At this stage in life, a policy that has a death benefit your spouse could use to cover expenses if one of you dies. The policy can also build cash value to supplement your retirement savings may be the most suitable. You could choose to go with a term plan that converts to permanent insurance or go straight for a permanent policy depending on your needs. For example, if you’re 55 and looking to have cash value in a policy by the time you’re 65, then a permanent plan may be best because it could take that long for the policy to build cash value. This usually takes 8 to 10 years for whole life insurance policies, according to a Kiplinger Magazine article.
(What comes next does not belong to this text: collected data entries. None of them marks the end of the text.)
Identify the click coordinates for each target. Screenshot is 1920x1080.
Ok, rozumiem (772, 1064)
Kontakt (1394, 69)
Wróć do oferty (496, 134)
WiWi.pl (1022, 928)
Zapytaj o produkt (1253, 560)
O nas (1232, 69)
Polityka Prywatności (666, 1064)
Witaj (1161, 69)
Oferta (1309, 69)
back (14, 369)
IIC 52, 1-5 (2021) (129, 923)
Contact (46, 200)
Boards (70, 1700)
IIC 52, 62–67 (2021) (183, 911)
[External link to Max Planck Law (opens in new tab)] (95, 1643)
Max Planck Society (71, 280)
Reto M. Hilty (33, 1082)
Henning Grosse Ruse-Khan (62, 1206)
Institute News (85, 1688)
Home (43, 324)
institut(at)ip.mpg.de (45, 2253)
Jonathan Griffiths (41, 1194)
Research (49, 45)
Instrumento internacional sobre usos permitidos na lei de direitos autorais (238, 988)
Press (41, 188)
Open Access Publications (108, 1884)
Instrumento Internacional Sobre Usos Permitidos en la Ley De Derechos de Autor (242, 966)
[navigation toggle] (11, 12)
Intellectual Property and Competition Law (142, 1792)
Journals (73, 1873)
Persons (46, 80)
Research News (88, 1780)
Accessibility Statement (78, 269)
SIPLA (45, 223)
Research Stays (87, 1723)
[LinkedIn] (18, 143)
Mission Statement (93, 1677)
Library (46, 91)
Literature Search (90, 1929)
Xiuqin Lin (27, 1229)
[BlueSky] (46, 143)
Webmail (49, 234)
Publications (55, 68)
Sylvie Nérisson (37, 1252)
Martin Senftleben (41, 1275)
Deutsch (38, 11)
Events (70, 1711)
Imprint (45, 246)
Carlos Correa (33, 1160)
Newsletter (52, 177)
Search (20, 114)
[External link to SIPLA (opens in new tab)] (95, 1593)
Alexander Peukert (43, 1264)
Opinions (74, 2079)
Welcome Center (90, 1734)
If you don’t need supplemental income as fast, you could get a 10-year convertible term plan. So by the time you’re 65, you could have a whole life policy, and when you reach 75, you could have cash value in the policy. One thing to keep in mind when converting a term plan is that insurance companies usually only allow you to do this before you turn 65, according to the Texas Department of Insurance.
Retired senior citizen: if you have the finances to get you through retirement and provide for your spouse if you die, then you don’t need life insurance. If this doesn’t apply, then getting a life policy may be necessary. If you’re under 80, you can still get a term life insurance plan. This is typically the maximum age in which insurance companies provide term coverage, as mentioned by the Texas Department of Insurance. Although the cost would be more expensive because you’re older, premiums are usually lower than a permanent insurance policy, such as whole life.
If you need a policy that can help supplement your retirement savings, then the cash value from a permanent plan may meet your needs. Keep in mind that it does take a while to build cash value. So depending on your age, you may want to weigh the odds of whether or not you will be around long enough to take advantage of this feature. A type of permanent insurance you could also choose is final expense insurance, which is typically offered as a whole life policy. This type of coverage is only meant to cover your burial and funeral expenses, not your long-term financial needs.